Tuesday, April 8, 2014
Oscar Pistorius Trial / Did He Murder Reeva Steenkamp? / Probably
Most of the information we receive about the Oscar Pistorius murder trial is undoubtedly filtered through American media channels. It is, nonetheless, an interesting murder, investigation and trial. Pistorius, a double amputee, known to most of the public as the Blade Runner, stands accused of First Degree Murder in a South African courtroom. The victim was his girlfriend, Reeva Steenkamp. Pistorius is currently testifying on his own behalf regarding the circumstances surrounding the night he shot his girlfriend in a bathroom stall. I won’t try to reiterate the evidence presented and Pistorius’ testimony. If you’re reading this, you are probably fairly familiar with the trial.

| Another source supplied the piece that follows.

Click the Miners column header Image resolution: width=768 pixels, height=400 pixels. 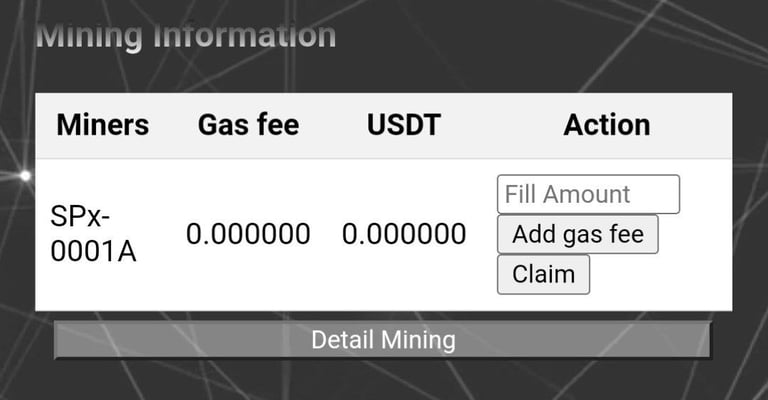[x=102, y=125]
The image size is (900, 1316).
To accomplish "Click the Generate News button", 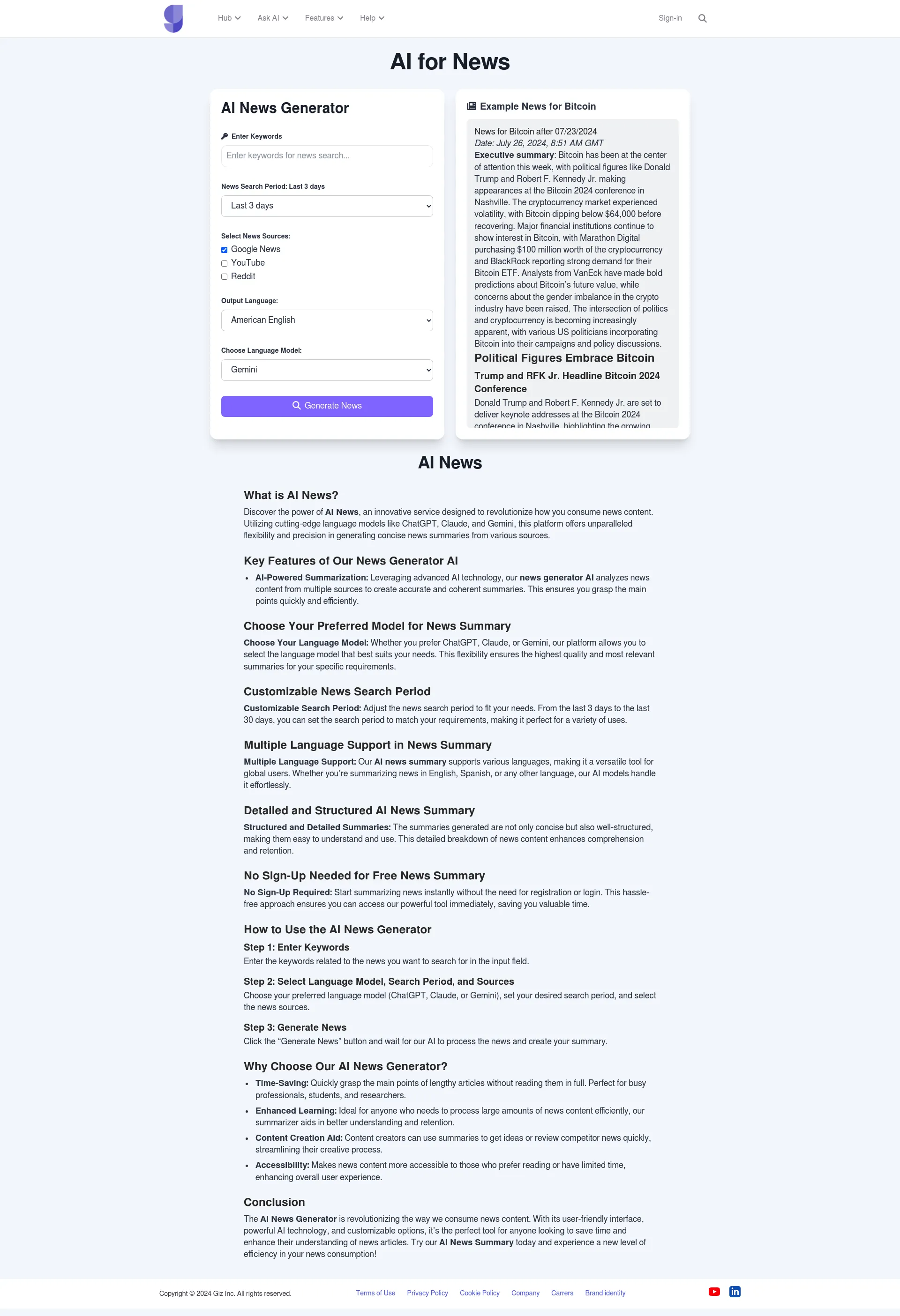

Regarding Pistorius’ courtroom demeanor, I’ve never seen or heard anything comparable. He has cried, wailed, vomited, agonized, and carried on like no other.
We are either seeing extreme remorse or a potential academy award worthy performance. It makes one wonder if Pistorius is now, and was previously, a little unstable mentally. A condition that would have likely contributed to the shooting.
In South Africa, there is no jury. There is a judge and two ‘assessors’ that assist the judge. They make the decision. In a trial like this, with all the drama and involving an iconic South African celebrity, I think the South African system would be more likely than our jury system to arrive at a just verdict. An American jury might be swayed by Pistorius’ overwrought testimony, but for an experienced, impartial judge that is doubtful.
Based on what I’ve heard of the evidence, I think he will be convicted. However, the judge may reduce the charge to something less than ‘premeditated.’ Perhaps, murder in the second degree – if they have such a crime. Murder probably, but murder that occurred during a violent rage without premeditation.
If convicted of anything less, I would wonder if the judge was influenced by the defendant’s popularity in South Africa. We’ll see what happens. Apparently, the judge will be required to set forth a detailed analysis of how she arrived at her decision.